The Legislature unanimously passed this followup bill, known as a “trailer bill.”
The public pressure wasn’t lost on Little, who made the school facilities funding a centerpiece of his 2024 legislative agenda. Little is a staunch supporter of a five-day school week.
“That said, Gov. Little recognizes the authority of local school boards to adopt policies that reflect the needs of the students, families, and teachers in their individual districts,” spokeswoman Joan Varsek said. “He worked with education leaders to ensure the (facilities) bill ultimately provided districts options.”
A campaign talking point … sometimes
Advocates for the four-day school schedule haven’t always held this kind of political juice — in Idaho and elsewhere.
During the fall 2014 elections, Republican Gov. Butch Otter and GOP state superintendent’s candidate Sherri Ybarra made their reservations about four-day schools a matter of record.
Otter said he hoped to restore K-12 funding in order to render the four-day calendar obsolete. Ybarra suggested the four-day movement was a symptom of inadequate funding. The political rhetoric oversimplified the economics of the four-day schedule.
While the Great Recession certainly drove some Idaho schools to shorten their weekly calendar, the four-day schedule has never been a big money-saver, in Idaho or elsewhere.
Like Idaho, Oklahoma is a rural, largely conservative state, and the four-day calendar has long been part of the K-12 system’s fabric.
Yet in October 2022, incumbent Gov. Kevin Stitt defended his record with a thinly veiled criticism.
“We’ve gone from budget deficits to a record savings account,” Stitt said during a gubernatorial debate, as reported by KOSU radio. “From four-day school weeks and teacher walkouts to now the largest investment in education and teachers in the history of our state.”
And Stitt wasn’t standing alone on this issue. His Democratic rival in the governor’s race, state superintendent Joy Hofmeister, had a record of pushing back against four-day school supporters. “Forcing the academic year into fewer and longer days with extended weekly gaps in instruction does not create an optimal learning environment for our students,” Hofmeister wrote in a 2019 guest opinion.
Stitt was re-elected.
A political non-starter?
As HB 521 became a referendum of sorts on four-day schools in Idaho, Tim Rosandick stood squarely in the minority.

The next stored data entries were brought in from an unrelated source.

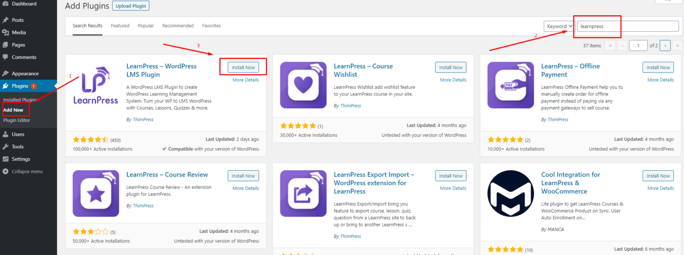The height and width of the screenshot is (255, 684).
Task: Install LearnPress WordPress LMS Plugin
Action: point(243,67)
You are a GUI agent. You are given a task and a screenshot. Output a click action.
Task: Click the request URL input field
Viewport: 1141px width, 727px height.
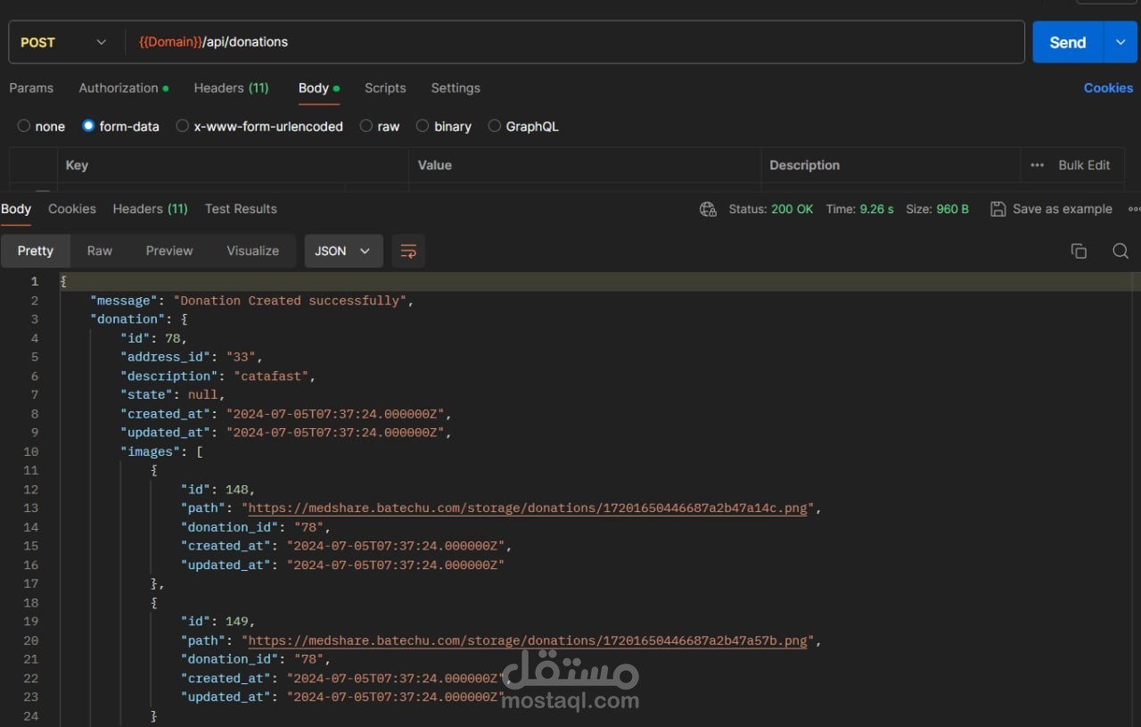click(571, 42)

“Please take the steps necessary to fend off the four-day school week,” the former Caldwell schools superintendent said in a March 14 email to Critchfield. “Without doubt the four-day week is all about adult interests and not student interests. … Your decision regarding the four-day week is the most critical decision you will make.”
But Critchfield has offered no signs that she wants to fight this issue. And even though Critchfield and Little share reservations about the four-day schedule, there are at least two powerful political forces at play.
One is sheer momentum. Seventy-six Idaho school districts are operating on a four-day calendar — up from 42 districts a decade ago. This growing prevalence means that the four-day schedule has staunch supporters and fierce defenders in every corner of the state.
Another is local control, one of Idaho’s often-invoked bedrock principles. Locally elected trustees have the final say over a district’s calendar, and during the HB 521 debate, they had no qualms about asserting their authority.
“The law says they can make decisions,” Critchfield said in an interview in September. “That local control piece is alive and well.”
The four-day schools issue came seemingly from nowhere this year, and became one of the 2024 session’s hottest education issues. With the 2025 session less than three weeks away, Perry says she’s heard no rumblings that suggest a repeat.
“I’m not hearing anything on wanting to revisit that conversation,” she said. “I think that message was heard.”
Kevin Richert writes a weekly analysis on education policy and education politics.